Please reproduce the records starting with the line containing "The image size is (914, 409)." and going on through the end of the records, swapping "price" for "fare" and leaving the pictures out.

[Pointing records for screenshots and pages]
_ _ _ _

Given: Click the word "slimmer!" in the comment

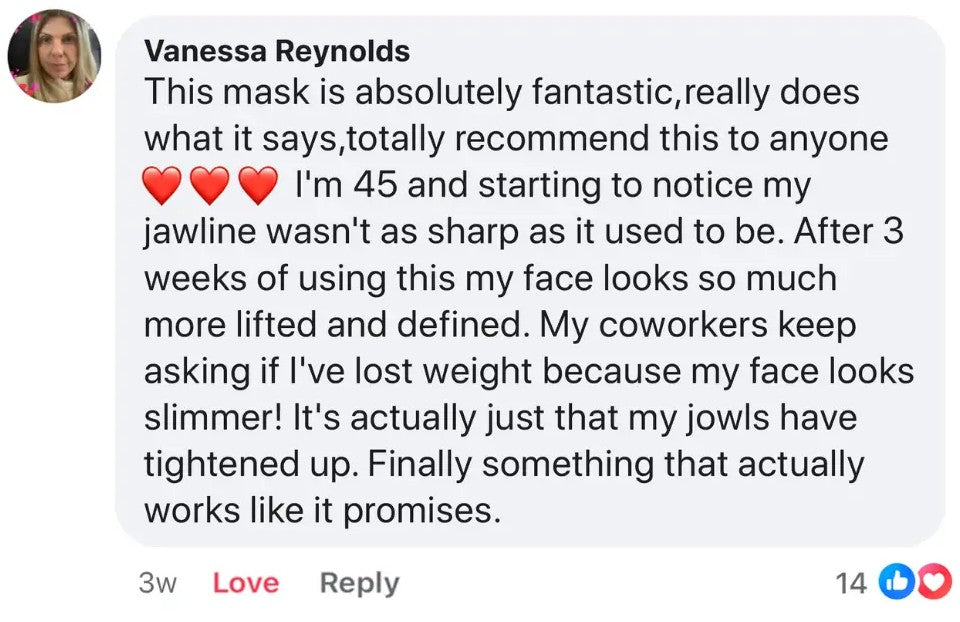Looking at the screenshot, I should point(212,418).
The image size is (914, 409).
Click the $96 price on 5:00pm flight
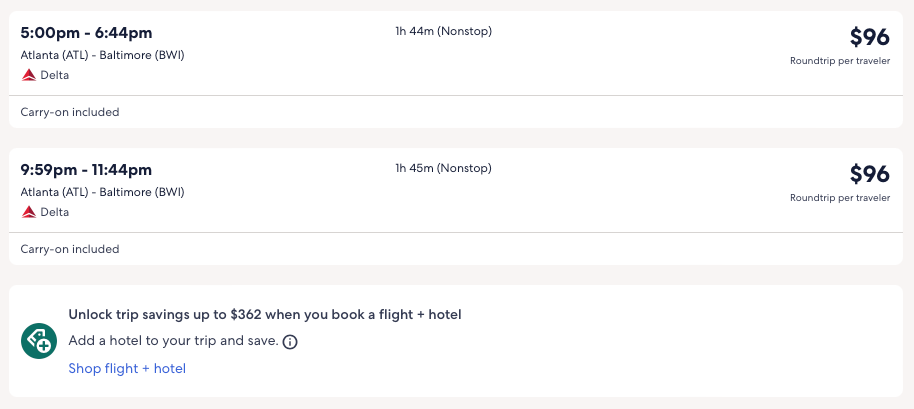(869, 37)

_ _ _ _

* In response
The image size is (914, 409).
Click the $96 fare on 5:00pm flight
(869, 37)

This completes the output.